すでに2人の中で暗黙だが成り立っているルールが一つある。それは仕事が終わって帰宅する時、メッセージアプリで今から帰る、という旨の連絡を必ず送ること。日下部はメッセージで、日車はスタンプで毎日送り合う。どちらがやろうと言ったわけではないがこれが習慣となっていた。
「これは一つ目のルールでいいか」
「まぁ2人のルーティンになってるし、いいんじゃねぇか」
最後のプレゼンページにカタカタと打ち込む音が響く。
「あ、俺からいいか?」
「いいぞ、日下部」
「もし飲み会がある時は前日までに共有、とかどうだ?」
これは確かに、料理担当の日下部らしいと納得の空気が流れた。過去の同棲で彼女のために料理を作って待っていたにも関わらず、連絡なしで飲み会に行きべろべろに泥酔して翌朝帰ってきたのを思い出した。
料理を作って待っている立場を考えてみろ!と喧嘩になった嫌な記憶を思い出し、流石に日車はそんなことはしないと思ったが無意識に自分が行なってしまう可能性もあるのでルールに追加した。
「……最後に俺からも一ついいか。喧嘩しても絶対に別れる、と言うのは口にしないでほしい」
カッとなって突発的に出るのはとても傷つく、本気で別れるなら時間をとって話したいとのこと。切ないのか、恥ずかしいのかしゅんと目を合わせないよう少し猫背になっている。
「…そんなことするわけないだろ、付き合う時に言っただろ。コレが最後の恋愛だって」
「……分かってはいるが、念のためだ」
この先なにが起こるかわからないしな、と小さく付け加える。

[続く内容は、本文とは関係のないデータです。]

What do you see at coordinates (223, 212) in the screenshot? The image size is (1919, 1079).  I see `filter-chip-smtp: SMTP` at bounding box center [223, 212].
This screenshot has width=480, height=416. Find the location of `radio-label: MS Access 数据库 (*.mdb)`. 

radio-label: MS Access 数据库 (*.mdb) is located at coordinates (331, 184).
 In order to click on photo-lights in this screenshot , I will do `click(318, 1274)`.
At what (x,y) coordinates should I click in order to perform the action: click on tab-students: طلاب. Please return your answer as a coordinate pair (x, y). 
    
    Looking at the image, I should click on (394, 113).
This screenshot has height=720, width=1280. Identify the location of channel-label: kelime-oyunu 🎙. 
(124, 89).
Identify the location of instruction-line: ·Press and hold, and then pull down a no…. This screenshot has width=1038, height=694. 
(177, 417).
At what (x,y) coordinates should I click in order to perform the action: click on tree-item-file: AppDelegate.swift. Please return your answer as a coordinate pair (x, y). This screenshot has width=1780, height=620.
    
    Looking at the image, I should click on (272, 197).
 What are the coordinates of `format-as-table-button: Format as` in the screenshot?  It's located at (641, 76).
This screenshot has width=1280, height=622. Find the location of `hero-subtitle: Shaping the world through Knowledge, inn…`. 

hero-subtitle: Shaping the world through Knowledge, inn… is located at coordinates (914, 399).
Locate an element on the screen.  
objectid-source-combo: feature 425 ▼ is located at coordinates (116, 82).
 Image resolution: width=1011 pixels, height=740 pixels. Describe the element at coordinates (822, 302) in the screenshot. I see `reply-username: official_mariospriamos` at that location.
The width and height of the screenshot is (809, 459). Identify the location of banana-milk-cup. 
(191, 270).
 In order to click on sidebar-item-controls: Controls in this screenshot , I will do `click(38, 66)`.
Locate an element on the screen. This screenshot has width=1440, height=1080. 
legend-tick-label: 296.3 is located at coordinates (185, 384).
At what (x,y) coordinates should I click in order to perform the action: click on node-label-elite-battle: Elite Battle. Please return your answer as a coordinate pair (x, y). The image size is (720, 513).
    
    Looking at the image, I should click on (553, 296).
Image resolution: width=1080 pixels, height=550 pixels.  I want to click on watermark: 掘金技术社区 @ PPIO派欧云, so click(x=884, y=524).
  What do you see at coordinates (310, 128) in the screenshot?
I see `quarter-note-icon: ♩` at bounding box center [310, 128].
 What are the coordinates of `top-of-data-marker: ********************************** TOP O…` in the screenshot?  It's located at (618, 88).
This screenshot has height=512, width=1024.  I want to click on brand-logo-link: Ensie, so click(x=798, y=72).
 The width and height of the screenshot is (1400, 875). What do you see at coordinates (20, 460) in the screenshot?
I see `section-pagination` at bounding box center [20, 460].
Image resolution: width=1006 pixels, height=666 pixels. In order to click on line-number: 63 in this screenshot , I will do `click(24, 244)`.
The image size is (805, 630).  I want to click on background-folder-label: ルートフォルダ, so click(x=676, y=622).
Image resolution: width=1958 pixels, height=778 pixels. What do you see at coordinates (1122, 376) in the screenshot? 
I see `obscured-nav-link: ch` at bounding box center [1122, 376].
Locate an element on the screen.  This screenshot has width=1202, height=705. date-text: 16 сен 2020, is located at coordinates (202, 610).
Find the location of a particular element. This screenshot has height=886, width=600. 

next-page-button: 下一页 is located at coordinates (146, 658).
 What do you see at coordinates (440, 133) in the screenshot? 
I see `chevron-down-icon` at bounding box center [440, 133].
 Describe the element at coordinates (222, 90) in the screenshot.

せっかく楽しい同棲の話をしているのに暗く終わりたくない、そう思いなにか、何か前向きな感じで終わらせたい、そう考え捻り出した答えが口から出た。
「……追加で、喧嘩してもその日に絶対仲直りするってのは?そうすれば別れるなんて言葉は出てこないだろ」
「……ッははっ、君らしいな」
必死な恋人に思わず吹き出し、2人は笑い合った。
暗くなったリビングのダイニングテーブルに手書きのメモがあった。そこには壁に貼る用として2人のルールがメモされていた。
・帰宅時は連絡(メッセージもしくはスタンプ)
・飲み会に行く時は前日までに共有
・喧嘩をしたらその日に仲直り(NGワード:別れる)
翌日予約した内見に行き、似た条件の物件をいくつか回ったがやはり日下部が見つけた部屋に申し込み無事審査が通った。2人は喜び、新たな生活に向け準備を始めた。
──ただしこの時はまだ知らなかった。日下部の趣味の道具の量に日車が断捨離しようと暴れ、一方日下部は日車の姑クラスの細かさに苛立ちを募らせることを。